The recalcitrant
biofilm formed by fungus Cryptococcus neoformans is a life-threatening pathogenic condition responsible for further
intensifying cryptococcosis. Considering the enhanced biofilm resistance
and toxicity of synthetic antifungal drugs, the search for efficient,
nontoxic, and cost-effective natural therapeutics has received a major
boost. Phenolic (thymol and carvacrol) and aldehydic (citral) terpenes
are natural and safe alternatives capable of efficient microbial biofilm
inhibition. However, the biofilm inhibition mechanism of these terpenes
still remains unclear.
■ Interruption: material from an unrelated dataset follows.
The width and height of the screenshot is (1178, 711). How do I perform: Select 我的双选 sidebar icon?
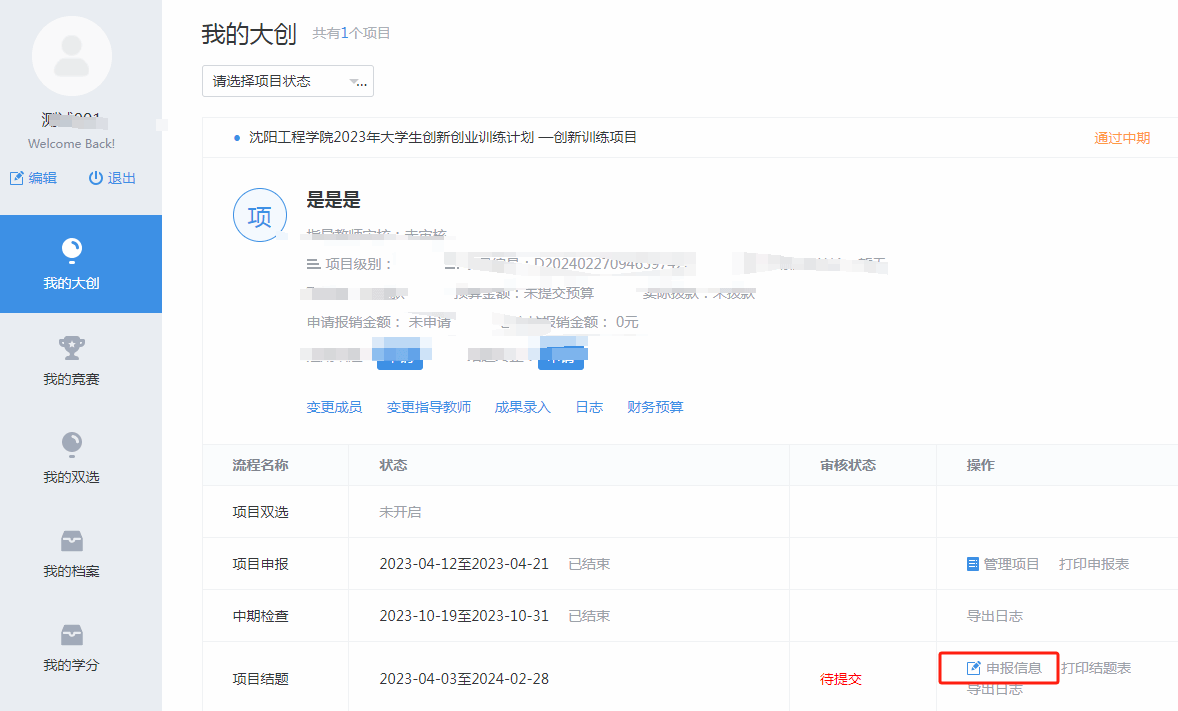pyautogui.click(x=71, y=444)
In this study, we adopted an integrative biophysical
and biochemical approach to elucidate the hierarchy of their action
against C. neoformans biofilm cells.
The microscopic analysis revealed disruption of the biofilm cell surface
with elevation in surface roughness and reduction in cell height.
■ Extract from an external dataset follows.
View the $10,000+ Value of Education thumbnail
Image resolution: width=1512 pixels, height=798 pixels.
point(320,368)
Although all terpenes acted through ergosterol biosynthesis inhibition,
the phenolic terpenes also selectively interacted via ergosterol binding.
Further, the alterations in the fatty acid profile in response to
terpenes attenuated the cell membrane fluidity with enhanced permeability,
resulting in pore formation and efflux of the K+/intracellular
content. Additionally, mitochondrial depolarization caused higher
levels of reactive oxygen species, which led to increased lipid peroxidation
and activation of the antioxidant defense system. Indeed, the oxidative
stress caused a significant decline in the amount of extracellular
polymeric matrix and capsule sugars (mannose, xylose, and glucuronic
acid), leading to a reduced capsule size and an overall negative charge
on the cell surface. This comprehensive data revealed the mechanistic
insights into the mode of action of terpenes on biofilm inhibition,
which could be exploited for formulating novel anti-biofilm agents.